Personal information
- Full name: Tamás Szűcs
- National team: Hungary
- Born: 18 February 1981 (age 45) Budapest, Hungary
- Height: 1.92 m (6 ft 4 in)
- Weight: 87 kg (192 lb)

Sport
- Sport: Swimming
- Strokes: Freestyle
- Club: Ferencvárosi TC
- College team: University of South Carolina (U.S.)
- Coach: Don Gibb (U.S.)

= Tamás Szűcs =

Hungarian swimmer

Tamás Szűcs (born February 18, 1981) is a Hungarian former swimmer, who specialized in freestyle events. He is a two-time SEC titleholder in the 50 and 200 m freestyle, and a former member of the swimming team for the South Carolina Gamecocks at the University of South Carolina in Columbia, South Carolina.

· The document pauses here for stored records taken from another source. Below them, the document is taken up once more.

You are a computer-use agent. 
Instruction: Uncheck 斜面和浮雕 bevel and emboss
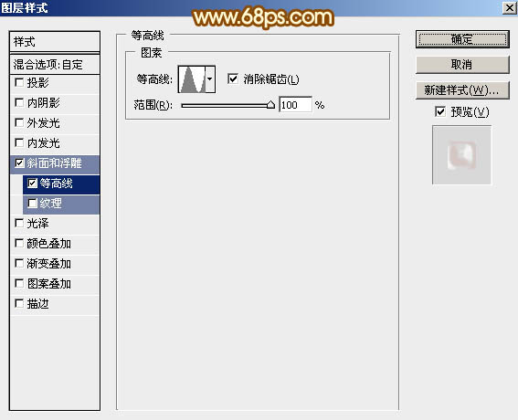(x=19, y=163)
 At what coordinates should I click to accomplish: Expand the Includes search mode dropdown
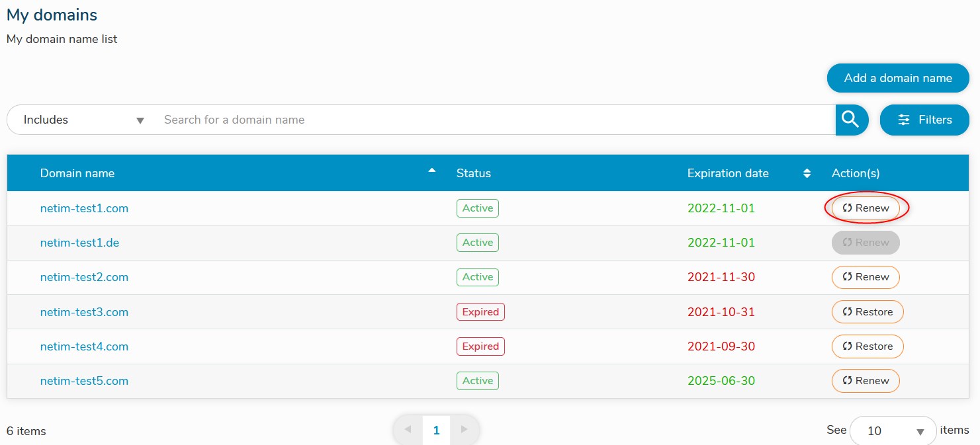tap(83, 120)
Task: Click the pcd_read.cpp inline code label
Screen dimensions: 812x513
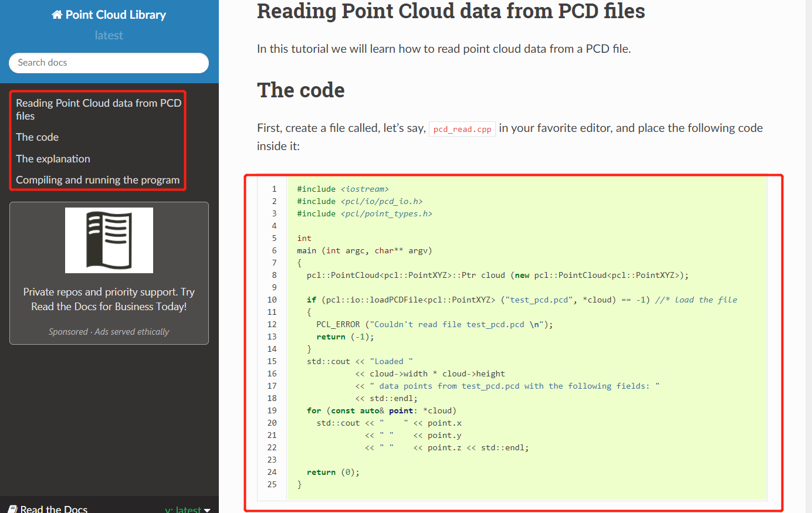Action: point(462,129)
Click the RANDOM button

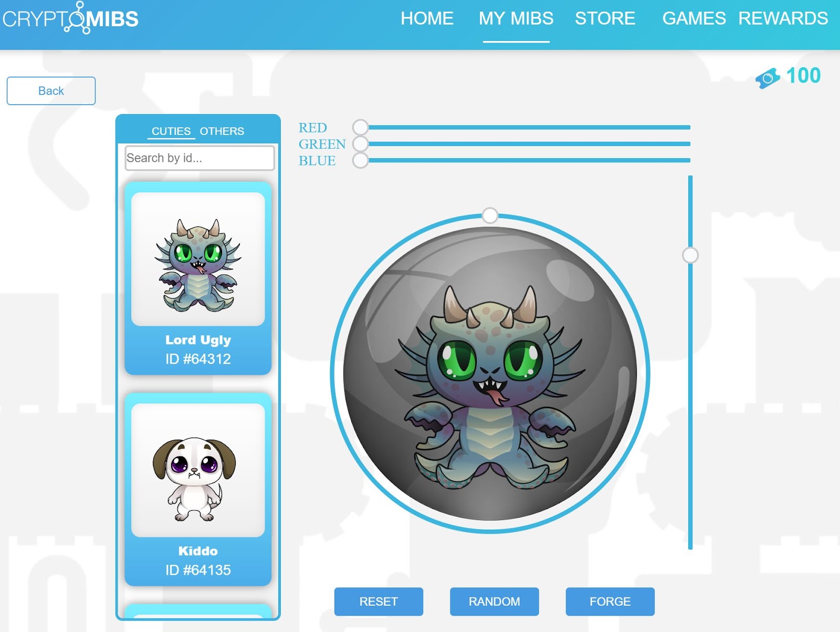pos(495,602)
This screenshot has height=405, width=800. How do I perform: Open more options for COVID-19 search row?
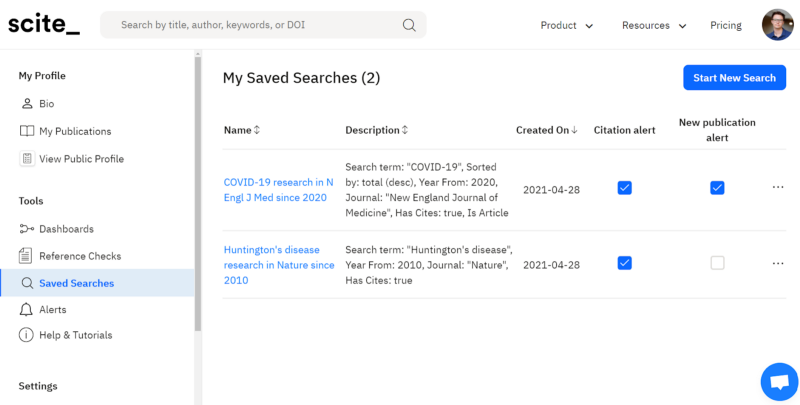point(778,187)
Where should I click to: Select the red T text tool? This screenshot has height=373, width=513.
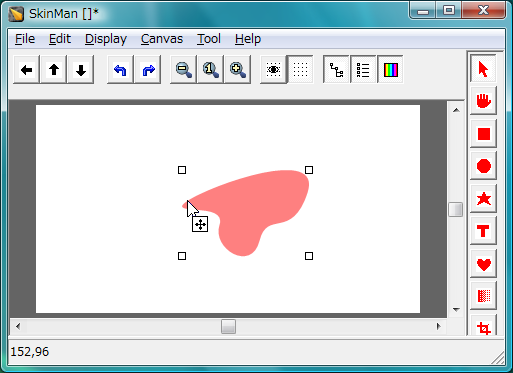(483, 231)
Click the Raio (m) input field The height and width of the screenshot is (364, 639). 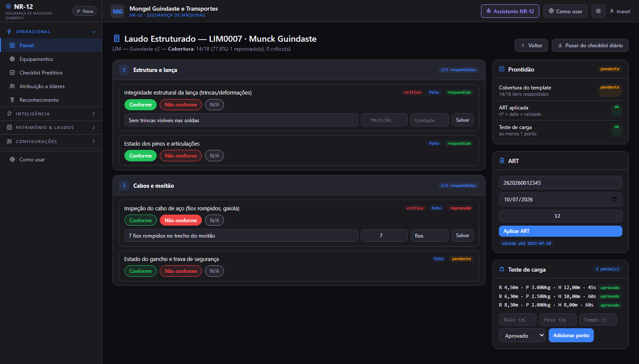click(518, 320)

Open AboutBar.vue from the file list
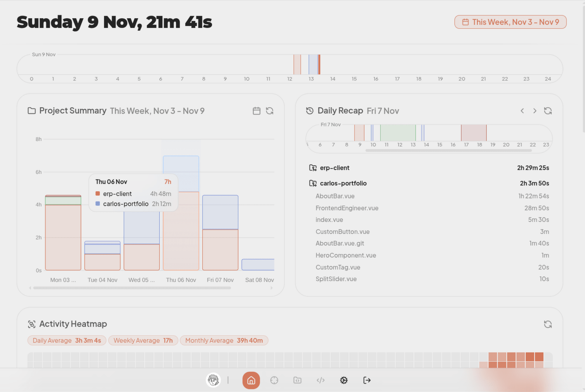tap(335, 196)
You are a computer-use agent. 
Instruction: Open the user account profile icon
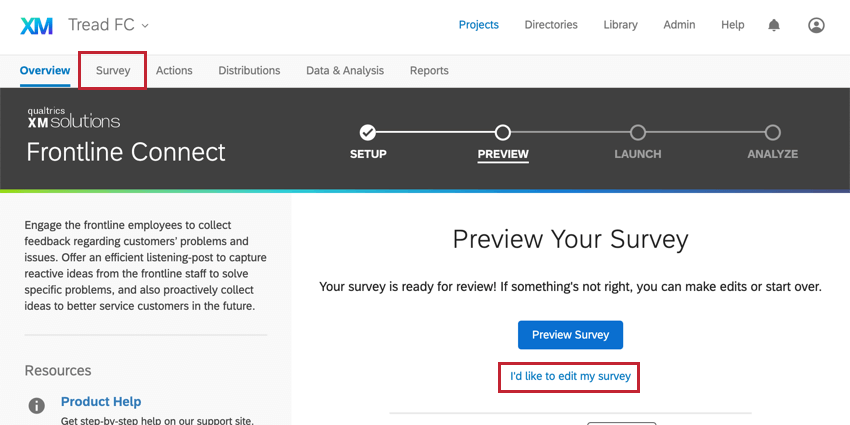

Szucs qualified for two swimming events at the 2004 Summer Olympics in Athens, by clearing a FINA B-standard entry time of 1:50.79 (200 m freestyle) from the national championships in Budapest. In the 200 m freestyle, Szucs challenged seven other swimmers on the fifth heat, including three-time Olympian Jacob Carstensen of Denmark. He edged out South Korea's Han Kyu-Chul to take a seventh spot and thirty-second overall by two hundredths of a second (0.02) in 1:52.26. Szucs also teamed up with Balázs Gercsák, Balázs Makány, and Tamás Kerékjártó in the 4×200 m freestyle relay. Swimming the anchor leg, Szucs recorded a split of 1:52.35, and the Hungarian team finished the heats in sixteenth overall with a slowest final time of 7:31.78.